» Exercise prompt
Can you reproduce the listing starting at the line containing "Image resolution: width=692" and ending at the line containing "Viewport: 879px width, 815px", with "divider" swapped for "separator" and nothing else altered?

» Data lines
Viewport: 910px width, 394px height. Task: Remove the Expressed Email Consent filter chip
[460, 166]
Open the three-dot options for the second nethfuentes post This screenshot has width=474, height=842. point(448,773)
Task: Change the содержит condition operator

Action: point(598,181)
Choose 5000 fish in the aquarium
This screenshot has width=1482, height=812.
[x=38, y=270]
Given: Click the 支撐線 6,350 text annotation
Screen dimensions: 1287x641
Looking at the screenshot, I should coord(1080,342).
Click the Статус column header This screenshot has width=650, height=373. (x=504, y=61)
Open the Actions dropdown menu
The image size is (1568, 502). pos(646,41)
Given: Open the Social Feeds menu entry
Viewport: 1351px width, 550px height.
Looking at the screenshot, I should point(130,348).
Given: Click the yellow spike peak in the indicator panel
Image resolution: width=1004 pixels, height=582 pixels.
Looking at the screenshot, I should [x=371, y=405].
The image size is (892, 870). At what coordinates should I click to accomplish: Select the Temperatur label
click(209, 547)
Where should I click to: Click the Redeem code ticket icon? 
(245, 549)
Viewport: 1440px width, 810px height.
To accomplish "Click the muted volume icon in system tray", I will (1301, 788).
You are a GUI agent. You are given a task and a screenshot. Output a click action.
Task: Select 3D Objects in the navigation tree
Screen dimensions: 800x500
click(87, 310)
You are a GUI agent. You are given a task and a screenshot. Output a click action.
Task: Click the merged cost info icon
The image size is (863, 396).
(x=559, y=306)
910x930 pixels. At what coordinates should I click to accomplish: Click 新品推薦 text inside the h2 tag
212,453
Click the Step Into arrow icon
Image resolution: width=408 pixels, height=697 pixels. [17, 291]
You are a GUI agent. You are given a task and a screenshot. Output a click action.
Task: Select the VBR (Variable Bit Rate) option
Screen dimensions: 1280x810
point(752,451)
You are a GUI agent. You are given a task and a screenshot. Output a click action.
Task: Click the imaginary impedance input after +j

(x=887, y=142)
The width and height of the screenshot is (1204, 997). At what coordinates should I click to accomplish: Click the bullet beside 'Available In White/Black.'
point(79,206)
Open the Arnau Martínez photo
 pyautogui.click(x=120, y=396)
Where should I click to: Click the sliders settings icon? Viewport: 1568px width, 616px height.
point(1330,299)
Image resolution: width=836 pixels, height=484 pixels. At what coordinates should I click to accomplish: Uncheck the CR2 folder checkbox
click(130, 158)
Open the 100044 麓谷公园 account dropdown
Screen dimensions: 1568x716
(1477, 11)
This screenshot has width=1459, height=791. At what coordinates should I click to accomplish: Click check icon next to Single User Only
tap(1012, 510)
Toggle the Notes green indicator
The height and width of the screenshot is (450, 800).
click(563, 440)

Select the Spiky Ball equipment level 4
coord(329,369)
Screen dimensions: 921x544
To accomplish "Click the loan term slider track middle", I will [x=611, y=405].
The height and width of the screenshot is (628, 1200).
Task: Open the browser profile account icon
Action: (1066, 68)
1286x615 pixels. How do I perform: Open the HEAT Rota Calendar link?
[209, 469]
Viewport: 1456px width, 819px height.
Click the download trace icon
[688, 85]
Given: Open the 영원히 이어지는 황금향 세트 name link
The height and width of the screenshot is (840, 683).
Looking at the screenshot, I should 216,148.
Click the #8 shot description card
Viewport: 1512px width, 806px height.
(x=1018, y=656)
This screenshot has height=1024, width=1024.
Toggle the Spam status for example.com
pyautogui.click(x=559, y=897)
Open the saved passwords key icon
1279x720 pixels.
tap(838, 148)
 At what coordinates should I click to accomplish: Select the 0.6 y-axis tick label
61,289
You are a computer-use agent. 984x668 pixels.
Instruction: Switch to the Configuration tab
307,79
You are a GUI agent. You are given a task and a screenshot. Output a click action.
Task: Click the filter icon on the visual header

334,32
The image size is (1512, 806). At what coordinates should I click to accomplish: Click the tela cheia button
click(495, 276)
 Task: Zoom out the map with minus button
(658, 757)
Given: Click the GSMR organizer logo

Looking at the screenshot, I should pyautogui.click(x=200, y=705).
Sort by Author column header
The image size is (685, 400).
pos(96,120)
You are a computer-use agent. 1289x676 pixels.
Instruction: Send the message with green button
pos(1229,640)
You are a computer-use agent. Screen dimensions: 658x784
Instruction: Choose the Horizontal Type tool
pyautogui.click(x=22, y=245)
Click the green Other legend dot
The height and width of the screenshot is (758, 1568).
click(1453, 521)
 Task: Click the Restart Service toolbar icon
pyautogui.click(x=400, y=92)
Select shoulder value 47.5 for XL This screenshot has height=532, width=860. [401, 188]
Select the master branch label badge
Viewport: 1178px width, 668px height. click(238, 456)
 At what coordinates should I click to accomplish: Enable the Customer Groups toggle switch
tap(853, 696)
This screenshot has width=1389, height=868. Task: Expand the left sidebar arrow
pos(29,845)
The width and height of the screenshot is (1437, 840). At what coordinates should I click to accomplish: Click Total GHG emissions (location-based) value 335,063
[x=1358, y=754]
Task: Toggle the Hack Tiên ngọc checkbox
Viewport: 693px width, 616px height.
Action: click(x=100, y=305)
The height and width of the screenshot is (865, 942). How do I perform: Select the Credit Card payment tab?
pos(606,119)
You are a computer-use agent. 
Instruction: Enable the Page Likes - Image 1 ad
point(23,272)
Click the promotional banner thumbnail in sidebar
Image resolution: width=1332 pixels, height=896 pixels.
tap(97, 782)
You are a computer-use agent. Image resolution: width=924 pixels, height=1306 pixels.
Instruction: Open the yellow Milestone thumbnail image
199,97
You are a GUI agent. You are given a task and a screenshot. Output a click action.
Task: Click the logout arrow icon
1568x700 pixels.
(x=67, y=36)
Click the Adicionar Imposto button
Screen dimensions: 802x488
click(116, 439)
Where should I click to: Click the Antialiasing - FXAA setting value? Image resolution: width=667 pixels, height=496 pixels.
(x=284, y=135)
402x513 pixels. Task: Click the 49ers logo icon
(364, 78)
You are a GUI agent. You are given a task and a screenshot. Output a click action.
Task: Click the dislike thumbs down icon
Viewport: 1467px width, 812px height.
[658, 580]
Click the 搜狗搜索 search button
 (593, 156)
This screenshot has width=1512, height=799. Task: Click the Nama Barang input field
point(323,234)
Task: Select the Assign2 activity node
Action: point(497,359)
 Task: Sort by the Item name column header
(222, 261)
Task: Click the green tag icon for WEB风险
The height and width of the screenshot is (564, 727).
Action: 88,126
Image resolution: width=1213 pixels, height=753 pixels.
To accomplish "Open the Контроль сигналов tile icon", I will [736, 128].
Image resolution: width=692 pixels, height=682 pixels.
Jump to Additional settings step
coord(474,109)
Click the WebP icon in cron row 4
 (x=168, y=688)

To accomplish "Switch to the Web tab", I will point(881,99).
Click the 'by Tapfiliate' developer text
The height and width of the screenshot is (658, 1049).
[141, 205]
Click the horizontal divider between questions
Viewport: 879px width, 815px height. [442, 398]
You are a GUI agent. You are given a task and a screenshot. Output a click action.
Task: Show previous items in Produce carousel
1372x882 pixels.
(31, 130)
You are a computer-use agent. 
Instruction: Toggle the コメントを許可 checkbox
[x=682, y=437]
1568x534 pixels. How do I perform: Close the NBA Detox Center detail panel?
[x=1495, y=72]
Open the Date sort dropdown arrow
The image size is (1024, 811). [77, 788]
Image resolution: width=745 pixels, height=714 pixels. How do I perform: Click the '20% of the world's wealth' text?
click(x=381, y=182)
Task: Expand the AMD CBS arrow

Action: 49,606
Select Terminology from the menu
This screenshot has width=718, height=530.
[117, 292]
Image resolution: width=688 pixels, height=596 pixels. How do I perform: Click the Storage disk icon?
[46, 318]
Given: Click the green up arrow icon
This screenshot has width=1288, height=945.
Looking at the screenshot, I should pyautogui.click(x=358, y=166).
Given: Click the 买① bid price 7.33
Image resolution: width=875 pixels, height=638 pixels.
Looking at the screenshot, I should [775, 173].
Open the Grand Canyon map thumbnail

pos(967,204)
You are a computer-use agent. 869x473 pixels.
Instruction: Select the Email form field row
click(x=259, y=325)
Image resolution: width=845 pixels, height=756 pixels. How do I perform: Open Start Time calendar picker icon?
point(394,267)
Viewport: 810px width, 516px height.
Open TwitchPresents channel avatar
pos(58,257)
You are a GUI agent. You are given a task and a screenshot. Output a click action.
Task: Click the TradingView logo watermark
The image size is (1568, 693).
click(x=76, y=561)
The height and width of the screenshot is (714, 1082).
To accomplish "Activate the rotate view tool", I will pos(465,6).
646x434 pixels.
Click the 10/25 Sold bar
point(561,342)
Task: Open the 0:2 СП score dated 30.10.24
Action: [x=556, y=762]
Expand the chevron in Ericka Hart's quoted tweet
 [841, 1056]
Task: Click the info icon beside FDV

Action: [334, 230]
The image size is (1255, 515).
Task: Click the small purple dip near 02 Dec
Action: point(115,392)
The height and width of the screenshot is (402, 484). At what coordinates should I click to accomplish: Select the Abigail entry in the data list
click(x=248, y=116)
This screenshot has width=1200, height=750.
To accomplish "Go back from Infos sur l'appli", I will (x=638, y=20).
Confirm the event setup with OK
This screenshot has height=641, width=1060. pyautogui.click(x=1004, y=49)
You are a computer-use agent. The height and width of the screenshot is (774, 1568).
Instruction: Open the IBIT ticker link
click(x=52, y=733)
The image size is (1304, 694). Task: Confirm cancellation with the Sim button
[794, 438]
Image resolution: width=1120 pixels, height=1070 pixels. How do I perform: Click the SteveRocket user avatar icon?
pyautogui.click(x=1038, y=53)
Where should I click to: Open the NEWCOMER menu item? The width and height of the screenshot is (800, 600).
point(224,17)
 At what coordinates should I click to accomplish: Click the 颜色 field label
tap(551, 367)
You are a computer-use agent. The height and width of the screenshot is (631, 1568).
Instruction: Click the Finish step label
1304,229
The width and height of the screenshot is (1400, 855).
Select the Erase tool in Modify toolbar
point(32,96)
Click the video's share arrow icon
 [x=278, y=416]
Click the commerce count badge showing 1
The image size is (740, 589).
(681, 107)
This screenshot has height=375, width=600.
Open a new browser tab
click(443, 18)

» Written answer
Image resolution: width=692 pixels, height=682 pixels.
Jump to Additional settings step
coord(474,109)
Click the WebP icon in cron row 4
 (x=168, y=688)

To accomplish "Switch to the Web tab", I will point(881,99).
Click the 'by Tapfiliate' developer text
The height and width of the screenshot is (658, 1049).
[141, 205]
Click the horizontal separator between questions
Viewport: 879px width, 815px height. [442, 398]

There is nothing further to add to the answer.